# Tandem Ducky Cataraft?



## mr. compassionate (Jan 13, 2006)

I've had the same thought yet while sober! Don't know what this says about me.


----------



## DanRauer (Jun 8, 2006)

DurangoSteve said:


> Anyone ever try using 2 tandem duckies as "tubes" for a cataraft rig? The idea occurred to me last night after the ingestion of a mind-altering substance...


DurangoSteve, 

Check this link out. It has been done. Looks pretty funky, no space between the two duckies. This dude used a row machine as seat mount, I guess so it would slide back and forth for some reason. It would be my guess that that dude was probably on some mind altering drugs as well when he came up with that shit. I don't think it would haul to much, besides you and your stash.

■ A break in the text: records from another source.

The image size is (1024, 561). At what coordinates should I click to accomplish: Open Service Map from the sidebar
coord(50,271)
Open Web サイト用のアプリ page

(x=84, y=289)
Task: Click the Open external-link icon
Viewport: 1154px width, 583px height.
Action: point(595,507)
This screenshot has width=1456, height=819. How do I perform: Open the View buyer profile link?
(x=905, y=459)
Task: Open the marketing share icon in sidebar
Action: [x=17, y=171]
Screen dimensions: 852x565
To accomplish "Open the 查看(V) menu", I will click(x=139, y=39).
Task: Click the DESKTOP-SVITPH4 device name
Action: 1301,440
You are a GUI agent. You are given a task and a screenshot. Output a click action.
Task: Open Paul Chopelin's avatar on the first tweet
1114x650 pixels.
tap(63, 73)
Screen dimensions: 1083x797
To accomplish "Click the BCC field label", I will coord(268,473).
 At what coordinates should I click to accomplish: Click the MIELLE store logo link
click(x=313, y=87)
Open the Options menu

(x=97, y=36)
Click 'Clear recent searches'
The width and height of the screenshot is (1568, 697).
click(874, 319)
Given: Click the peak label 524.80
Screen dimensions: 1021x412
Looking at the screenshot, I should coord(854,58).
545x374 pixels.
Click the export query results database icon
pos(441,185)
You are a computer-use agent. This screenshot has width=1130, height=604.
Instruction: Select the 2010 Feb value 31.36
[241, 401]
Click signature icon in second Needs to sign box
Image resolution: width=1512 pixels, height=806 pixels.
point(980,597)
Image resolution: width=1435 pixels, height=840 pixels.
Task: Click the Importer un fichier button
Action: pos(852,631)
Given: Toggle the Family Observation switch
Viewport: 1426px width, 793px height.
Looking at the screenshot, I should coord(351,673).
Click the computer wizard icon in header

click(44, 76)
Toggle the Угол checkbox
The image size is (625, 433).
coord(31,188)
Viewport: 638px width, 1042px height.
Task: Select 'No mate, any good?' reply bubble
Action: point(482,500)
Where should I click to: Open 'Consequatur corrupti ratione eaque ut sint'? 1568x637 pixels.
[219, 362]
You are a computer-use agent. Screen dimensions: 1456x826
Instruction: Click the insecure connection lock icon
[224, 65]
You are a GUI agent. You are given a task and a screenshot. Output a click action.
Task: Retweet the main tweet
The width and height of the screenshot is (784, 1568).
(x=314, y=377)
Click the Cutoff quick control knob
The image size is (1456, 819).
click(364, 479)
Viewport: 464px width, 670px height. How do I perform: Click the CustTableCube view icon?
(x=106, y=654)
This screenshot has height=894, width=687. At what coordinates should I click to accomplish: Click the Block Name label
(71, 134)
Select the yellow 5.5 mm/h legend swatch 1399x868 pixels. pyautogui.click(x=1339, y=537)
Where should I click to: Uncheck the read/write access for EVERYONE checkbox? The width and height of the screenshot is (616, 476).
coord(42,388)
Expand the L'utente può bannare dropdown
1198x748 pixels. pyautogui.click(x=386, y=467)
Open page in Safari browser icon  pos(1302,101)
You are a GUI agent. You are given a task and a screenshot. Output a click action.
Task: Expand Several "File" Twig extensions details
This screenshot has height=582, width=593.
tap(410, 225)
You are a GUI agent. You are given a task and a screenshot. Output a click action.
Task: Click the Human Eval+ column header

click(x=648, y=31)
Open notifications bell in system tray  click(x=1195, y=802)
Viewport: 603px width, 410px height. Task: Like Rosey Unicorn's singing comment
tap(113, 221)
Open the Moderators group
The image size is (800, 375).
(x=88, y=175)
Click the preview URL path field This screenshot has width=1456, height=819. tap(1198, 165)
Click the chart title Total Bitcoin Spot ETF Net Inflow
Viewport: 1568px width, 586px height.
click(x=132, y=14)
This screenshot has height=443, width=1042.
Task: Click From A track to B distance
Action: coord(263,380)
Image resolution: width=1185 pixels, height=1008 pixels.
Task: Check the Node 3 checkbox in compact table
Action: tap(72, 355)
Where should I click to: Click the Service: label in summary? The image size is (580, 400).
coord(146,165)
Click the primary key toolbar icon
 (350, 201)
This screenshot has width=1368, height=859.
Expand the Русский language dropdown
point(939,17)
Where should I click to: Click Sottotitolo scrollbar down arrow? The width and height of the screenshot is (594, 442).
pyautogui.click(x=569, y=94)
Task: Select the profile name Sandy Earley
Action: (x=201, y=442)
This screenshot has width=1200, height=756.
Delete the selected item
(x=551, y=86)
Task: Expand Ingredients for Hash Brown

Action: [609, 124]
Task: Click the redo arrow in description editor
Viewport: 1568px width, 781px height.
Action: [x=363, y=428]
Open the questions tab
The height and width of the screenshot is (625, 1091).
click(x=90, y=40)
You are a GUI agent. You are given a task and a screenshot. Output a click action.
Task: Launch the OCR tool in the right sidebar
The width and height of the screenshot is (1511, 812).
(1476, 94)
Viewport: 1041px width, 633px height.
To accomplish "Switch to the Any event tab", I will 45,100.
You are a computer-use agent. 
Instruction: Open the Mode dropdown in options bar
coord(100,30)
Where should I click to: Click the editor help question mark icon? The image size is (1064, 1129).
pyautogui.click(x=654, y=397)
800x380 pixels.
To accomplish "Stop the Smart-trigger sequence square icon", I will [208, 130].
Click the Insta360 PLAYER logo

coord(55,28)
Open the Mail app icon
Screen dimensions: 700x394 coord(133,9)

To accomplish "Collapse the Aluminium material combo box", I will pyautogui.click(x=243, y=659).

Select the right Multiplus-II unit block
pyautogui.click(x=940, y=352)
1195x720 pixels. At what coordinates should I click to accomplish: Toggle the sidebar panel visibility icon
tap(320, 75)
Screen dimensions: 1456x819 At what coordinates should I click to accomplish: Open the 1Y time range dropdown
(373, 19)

inflatable kayaks made into a raft

Later,
Dan


----------



## DurangoSteve (Jun 2, 2006)

That was an "interesting link". I think the guy who built that was smoking crack when he dreamed it up. I lean toward green combustibles. My thought is to use a modified cat frame rather than a raft frame. I'll probably have to spend some quality time in the hammock to further "develop" this idea....




DanRauer said:


> DurangoSteve,
> 
> Check this link out. It has been done. Looks pretty funky, no space between the two duckies. This dude used a row machine as seat mount, I guess so it would slide back and forth for some reason. It would be my guess that that dude was probably on some mind altering drugs as well when he came up with that shit. I don't think it would haul to much, besides you and your stash.
> 
> ...


----------



## Chip (Apr 7, 2007)

*Weird cat rigs*

I saw a photo, perhaps on the Jack's Plastic Welding website (<www.jpwinc.com> of a cat rowing frame with Jack's duckies as tubes. But Jack hasn't made duckies for years, so maybe he took it off. They'd have to be self-bailers, and it doesn't strike me as being particularly hydrodynamic: 4 tubes and 2 floors. But on the other hand, you could strap drybags of gear in the duckies, and have a very low center of gravity for the hoo-hahs. 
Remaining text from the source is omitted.